Leave the Inspector window open. It will change to keep up with the currently selected element in the Nib, and we'll be needing it later.
Repeat the button–dragging twice more, for the Remove and Compute buttons. Name the new buttons accordingly.
Next, we add the table of data to the window. Click the fifth icon at the top of the palette to reveal Interface Builder's repertoire of data–display views. The table view (NSTableView) is in the lower–left of the Cocoa–Data palette. Drag this view into the window we're building. Lines will appear that allow you to place the table view a short distance below the buttons and just off the left edge of the window. Small blue knobs appear at the edges and corners of the view to let you resize it. Make the view wide enough to display two columns of numbers comfortably and deep enough to trigger a line at the bottom of the window.
What you've added to your document window is much more than simply an NSTableView. Look at the main Nib MyDocument window, which should be at the lower left of your screen if you haven't moved it. Make sure that the Instances tab is selected. At the top of the scroll bar at the right edge of window are two small buttons. The upper one, with four small boxes in it, is now highlighted; click the other one, with horizontal lines, to highlight it.
The Instances view changes to a hierarchical display of the Nib contents. MyDocument and First Responder come first, followed by an NSWindow with a disclosure triangle next to it. Clicking the disclosure triangle shows that a Cocoa window contains one NSView, the content view, which, because it contains other views, also has a disclosure triangle. If we open all the disclosure triangles we see, we end up with something like Figure 6.5. What we last dragged into the window was in fact an NSScrollView, containing an NSTableView, which in turn contained two NSTableColumns.
Figure 6.5 The hierarchical view of the MyDocument Nib in progress. You reach this view by selecting the Instances tab and then the list–view button just above the scroll bar at the right edge of the window. It can sometimes be easier to select views in this list than in the window display. The yellow caution badges on the screen indicate that "outlets"—links to other objects—in the flagged views have not yet been filled.
Select the header of the first column of the table. Using your mouse, click once to select the scroll view, double–click to get inside to the table view, double–click again to get down to the header view, and click once more to bring up the text field editor. Alternatively, simply keep clicking rapidly on the header until it turns white and a blinking insertion point appears. Type x. In the second header, type y. Putting the mouse between the headers will allow you to drag the boundary between them, so you can resize the columns to equal size.

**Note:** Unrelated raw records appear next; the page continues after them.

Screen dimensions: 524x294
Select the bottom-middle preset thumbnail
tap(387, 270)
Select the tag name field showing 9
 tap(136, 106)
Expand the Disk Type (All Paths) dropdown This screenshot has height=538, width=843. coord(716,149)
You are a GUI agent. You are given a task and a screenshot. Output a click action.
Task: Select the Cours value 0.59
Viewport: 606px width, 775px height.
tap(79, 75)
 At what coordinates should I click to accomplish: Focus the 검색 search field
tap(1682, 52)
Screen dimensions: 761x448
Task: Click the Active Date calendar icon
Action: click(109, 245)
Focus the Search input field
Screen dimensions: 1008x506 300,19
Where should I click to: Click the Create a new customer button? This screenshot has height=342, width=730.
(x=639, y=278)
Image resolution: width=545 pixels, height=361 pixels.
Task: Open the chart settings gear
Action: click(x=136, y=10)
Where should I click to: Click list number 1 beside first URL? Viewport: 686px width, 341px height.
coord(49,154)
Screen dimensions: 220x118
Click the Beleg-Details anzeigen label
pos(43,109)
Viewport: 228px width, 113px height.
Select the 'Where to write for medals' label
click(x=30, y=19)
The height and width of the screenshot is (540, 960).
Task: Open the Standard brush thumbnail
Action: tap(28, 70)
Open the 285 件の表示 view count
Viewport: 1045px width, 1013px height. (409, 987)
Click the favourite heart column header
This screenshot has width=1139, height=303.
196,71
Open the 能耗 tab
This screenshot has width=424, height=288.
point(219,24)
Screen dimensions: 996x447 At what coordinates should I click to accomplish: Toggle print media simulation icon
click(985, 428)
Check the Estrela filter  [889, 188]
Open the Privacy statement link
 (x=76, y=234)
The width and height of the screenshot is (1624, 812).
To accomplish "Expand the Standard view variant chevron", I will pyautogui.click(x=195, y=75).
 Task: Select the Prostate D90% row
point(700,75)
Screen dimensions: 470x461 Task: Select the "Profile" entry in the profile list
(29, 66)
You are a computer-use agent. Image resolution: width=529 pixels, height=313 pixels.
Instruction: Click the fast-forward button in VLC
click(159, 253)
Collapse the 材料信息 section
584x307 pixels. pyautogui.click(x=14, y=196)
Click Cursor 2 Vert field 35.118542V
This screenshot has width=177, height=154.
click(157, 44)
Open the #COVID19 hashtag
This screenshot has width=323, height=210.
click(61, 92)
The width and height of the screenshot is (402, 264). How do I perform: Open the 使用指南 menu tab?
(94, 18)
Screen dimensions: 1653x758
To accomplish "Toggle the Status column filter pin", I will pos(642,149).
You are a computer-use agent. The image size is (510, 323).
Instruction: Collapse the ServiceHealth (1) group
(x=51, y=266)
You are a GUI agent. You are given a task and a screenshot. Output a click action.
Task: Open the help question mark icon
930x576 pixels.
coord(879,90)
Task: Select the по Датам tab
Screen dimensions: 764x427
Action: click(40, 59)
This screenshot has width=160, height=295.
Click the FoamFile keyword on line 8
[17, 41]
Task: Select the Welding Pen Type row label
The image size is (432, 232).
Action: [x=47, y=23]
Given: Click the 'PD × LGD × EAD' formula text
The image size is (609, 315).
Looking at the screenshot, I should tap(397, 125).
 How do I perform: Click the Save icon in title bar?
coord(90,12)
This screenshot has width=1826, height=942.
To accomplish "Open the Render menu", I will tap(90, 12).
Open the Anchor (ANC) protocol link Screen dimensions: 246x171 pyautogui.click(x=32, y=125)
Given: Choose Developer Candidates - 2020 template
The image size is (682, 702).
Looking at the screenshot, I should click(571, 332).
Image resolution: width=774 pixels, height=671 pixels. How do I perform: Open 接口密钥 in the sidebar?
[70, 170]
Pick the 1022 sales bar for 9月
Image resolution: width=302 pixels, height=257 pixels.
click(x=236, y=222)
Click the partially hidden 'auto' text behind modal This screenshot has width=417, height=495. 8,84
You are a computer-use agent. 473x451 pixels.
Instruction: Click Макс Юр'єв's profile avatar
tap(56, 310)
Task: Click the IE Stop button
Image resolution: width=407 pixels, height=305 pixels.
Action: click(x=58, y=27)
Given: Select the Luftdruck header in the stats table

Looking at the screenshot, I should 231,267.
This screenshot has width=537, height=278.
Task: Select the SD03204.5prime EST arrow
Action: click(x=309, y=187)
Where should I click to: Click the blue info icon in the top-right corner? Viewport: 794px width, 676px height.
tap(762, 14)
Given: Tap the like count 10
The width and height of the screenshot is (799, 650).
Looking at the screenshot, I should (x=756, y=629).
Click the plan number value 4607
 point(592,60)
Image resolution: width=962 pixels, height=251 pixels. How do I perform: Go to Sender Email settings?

The last element we'll put in the window is an NSForm, a simple array of labeled text fields that we'll use for the results of the regression. Find the form element in the third panel of the IB palette (Cocoa–Text), at bottom center. Drag it into the right half of the window you're building, under the Compute button. As supplied, the form has two big defects: It's too narrow, and it shows only two items. The width problem is easy to solve: Drag the handles on the sides of the form until they hit the spacing guidelines.
Dragging the handles on the top and bottom, however, gets you a taller form with two entries (Undo is your friend here). NSForm turns out to be a subclass of NSMatrix, a Cocoa class that manages an array of controls. You can add rows or columns to an NSMatrix in Interface Builder by dragging a resize handle while holding the Option key down. An Option–drag downward on the bottom handle of the form gets us our third row.
Click repeatedly on the labels in the form until they become editable, and change them to Slope:, Intercept:, and Correlation:. You'll probably have to resize the form when you're done.